Personal information
- Full name: Eder Alberto Hermoza Guevara
- Date of birth: 4 April 1990 (age 35)
- Place of birth: Lima, Peru
- Height: 1.83 m (6 ft 0 in)
- Position: Goalkeeper

Team information
- Current team: ADT
- Number: 25

Youth career
- ?–2007: Alianza Lima

Senior career*
- Years: Team / Apps / (Gls)
- 2008: Alianza Lima / 0 / (0)
- 2009: Sport Ancash / 9 / (0)
- 2010: Total Chalaco / 17 / (0)
- 2011–2017: Univ. César Vallejo / 46 / (0)
- 2015: Willy Serrato (loan) / 21 / (0)
- 2017–2021: Sport Huancayo / 24 / (0)
- 2021–2024: Cusco / 12 / (0)
- 2024–: ADT / 19 / (0)

International career
- 2007: Peru U17
- 2009: Peru U20

= Éder Hermoza =

Peruvian footballer (born 1990)

Eder Alberto Hermoza Guevara (born 4 April 1990) is a Peruvian footballer who plays for ADT in the Liga 1, as a goalkeeper.

==Club career==
Eder Hermoza began his career with Alianza Lima, joining their first team in January 2008. There he found few chances to feature for the first team as he had to compete with regular keepers Enrique Bologna, Salomon Libman, George Forsyth, and up-and-comer Juan Goyoneche. He finished his time in Alianza without making any league appearances in the 2008 season.
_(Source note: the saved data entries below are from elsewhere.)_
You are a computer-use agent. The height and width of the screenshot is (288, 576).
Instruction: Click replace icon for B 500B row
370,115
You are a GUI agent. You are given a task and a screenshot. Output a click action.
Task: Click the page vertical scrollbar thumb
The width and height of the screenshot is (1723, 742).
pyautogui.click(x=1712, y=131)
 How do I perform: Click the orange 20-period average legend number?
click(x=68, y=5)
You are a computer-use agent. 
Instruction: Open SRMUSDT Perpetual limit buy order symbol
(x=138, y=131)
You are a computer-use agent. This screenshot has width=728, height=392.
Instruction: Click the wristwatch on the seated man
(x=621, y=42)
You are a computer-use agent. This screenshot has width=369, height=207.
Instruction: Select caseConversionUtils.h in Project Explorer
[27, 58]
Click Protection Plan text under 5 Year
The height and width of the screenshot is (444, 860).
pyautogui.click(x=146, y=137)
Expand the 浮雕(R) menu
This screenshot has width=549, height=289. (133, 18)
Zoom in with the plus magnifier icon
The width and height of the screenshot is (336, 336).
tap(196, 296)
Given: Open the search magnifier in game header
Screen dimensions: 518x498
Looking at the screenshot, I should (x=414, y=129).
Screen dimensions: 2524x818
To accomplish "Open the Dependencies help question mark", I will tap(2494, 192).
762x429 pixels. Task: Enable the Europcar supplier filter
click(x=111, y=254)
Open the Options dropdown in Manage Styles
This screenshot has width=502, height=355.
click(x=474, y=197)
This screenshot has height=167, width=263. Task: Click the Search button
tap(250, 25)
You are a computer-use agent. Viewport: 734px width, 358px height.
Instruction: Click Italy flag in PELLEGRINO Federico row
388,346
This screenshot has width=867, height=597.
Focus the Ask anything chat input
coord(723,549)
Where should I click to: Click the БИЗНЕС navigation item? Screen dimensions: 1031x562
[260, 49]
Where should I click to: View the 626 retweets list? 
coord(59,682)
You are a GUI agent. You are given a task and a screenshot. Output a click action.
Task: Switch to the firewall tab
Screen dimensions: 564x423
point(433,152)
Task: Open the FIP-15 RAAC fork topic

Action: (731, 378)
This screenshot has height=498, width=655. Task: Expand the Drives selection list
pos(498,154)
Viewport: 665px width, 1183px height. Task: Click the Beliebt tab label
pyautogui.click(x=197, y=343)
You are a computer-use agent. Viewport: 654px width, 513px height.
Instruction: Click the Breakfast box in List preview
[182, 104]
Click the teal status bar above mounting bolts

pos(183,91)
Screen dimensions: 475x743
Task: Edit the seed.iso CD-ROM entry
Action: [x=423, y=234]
In January 2009 he joined Sport Ancash. There he made his Torneo Descentralizado league debut on 15 February 2009 at home to José Gálvez FBC. Manager Eduardo Asca played Hermoza from the start, but he could not keep a clean-sheet on his debut as his side lost 1–2. Hermoza played in a total of nine league matches in his debut season.

== International career ==
Hermoza was the starting goalkeeper for the Peru U17 side in the 2007 FIFA U-17 World Cup.

He later featured for the Peru U20 squad in 2009.